U2: a punchline for a couple of decades now, reviled for their singer’s messianism and (more pertinently) tax affairs. And truth to tell, never favourites of mine. I always preferred Michael Stipe’s enigmatic mumbling to Bono’s chest-beating. But you don’t get to their level of success without writing a good song or two along the way. Here’s a piece about one of their best.
Not every band that has a good year or two can turn that into sustained success, in which they plough on for a two or three decades, outlasting all challengers while the music scene changes endlessly around them.
It’s really hard. Even U2 – who did put it off – had their difficulties for a few years in the mid-1990s.

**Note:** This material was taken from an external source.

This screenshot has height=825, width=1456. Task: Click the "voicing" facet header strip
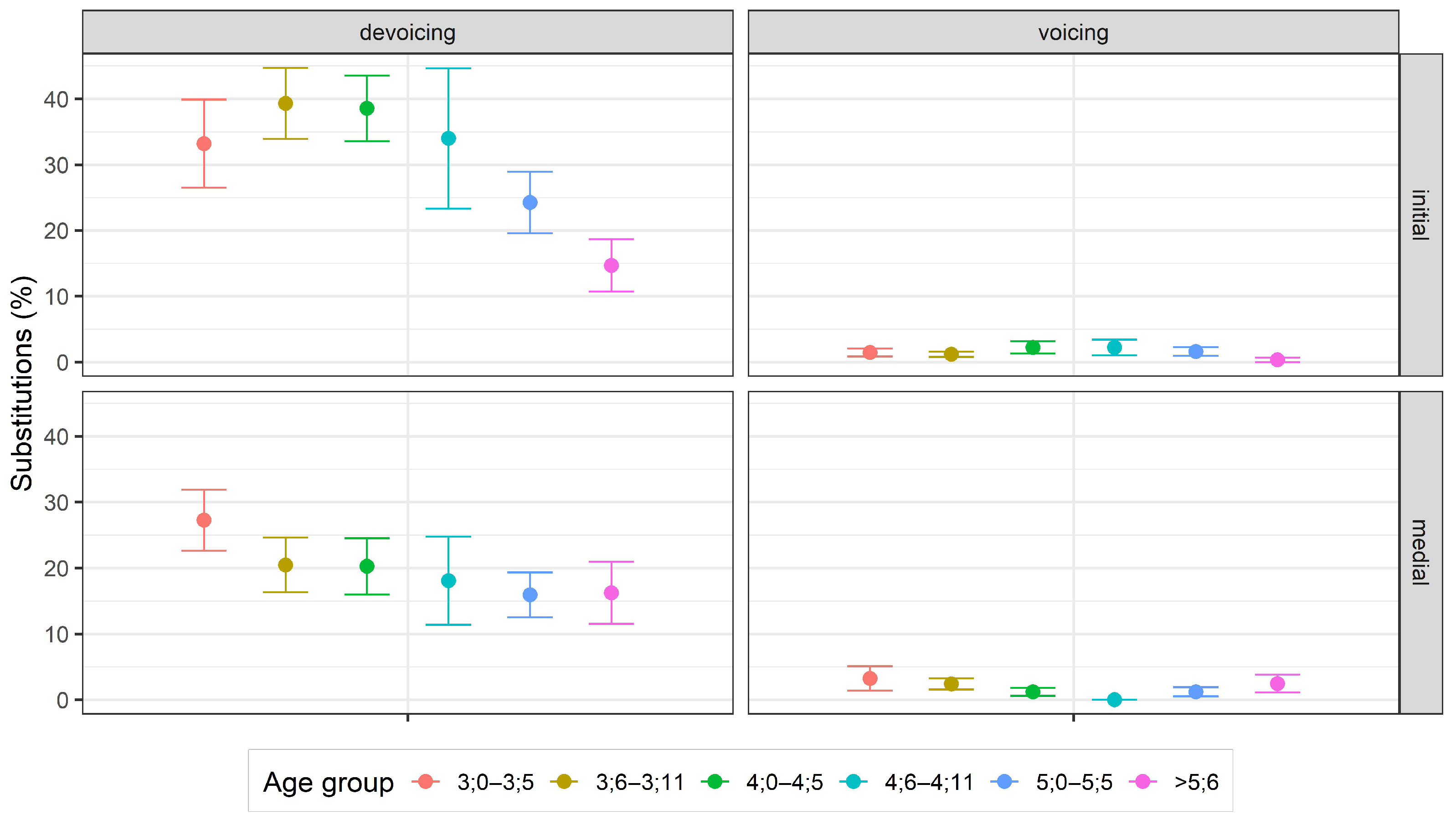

Over the course of their career, it’s probably fair to say U2 have been more of a people’s band than a critic’s darling, but for a few years at their peak they managed to pump out records that were both critical hits and a wildly popular with the public – chief among them 1987’s The Joshua Tree and 1991’s Achtung Baby. When the band released the latter, punters fell hard for One, Even Better than the Real Thing, and Mysterious Ways*, while critics responded positively to the band’s embrace of irony and European-style Po-Mo. After Rattle and Hum, on which Bono’s fetishising of all things American and rootsy and “authentic” had run out of control, Achtung Baby‘s hyperreality and gleeful inauthenticity was the absolute best way to repair their dented critical rep.
The band’s Zoo TV tour continued this new obsession with spectacle and knowing self-parody. The shows were elaborately staged to satirise television and media oversaturation. Bono made prank phone calls to local and national politicians. Giant screens showed constantly shifting images: video confessionals, a belly dancer and live satellite footage from Sarajevo, then under siege.
Conceptual and arty and maybe a little pretentious? Sure, but U2 leavened it with a level of self-deprecation they’d seldom seemed capable of up till that point. Bono played down his rock ‘n’ roll messiah act to portray a literal devil instead, singing a portion of the set in character as “MacPhisto”, complete with devil horns and a gold lamé suit, possibly borrowed from ABC’s Martin Fry.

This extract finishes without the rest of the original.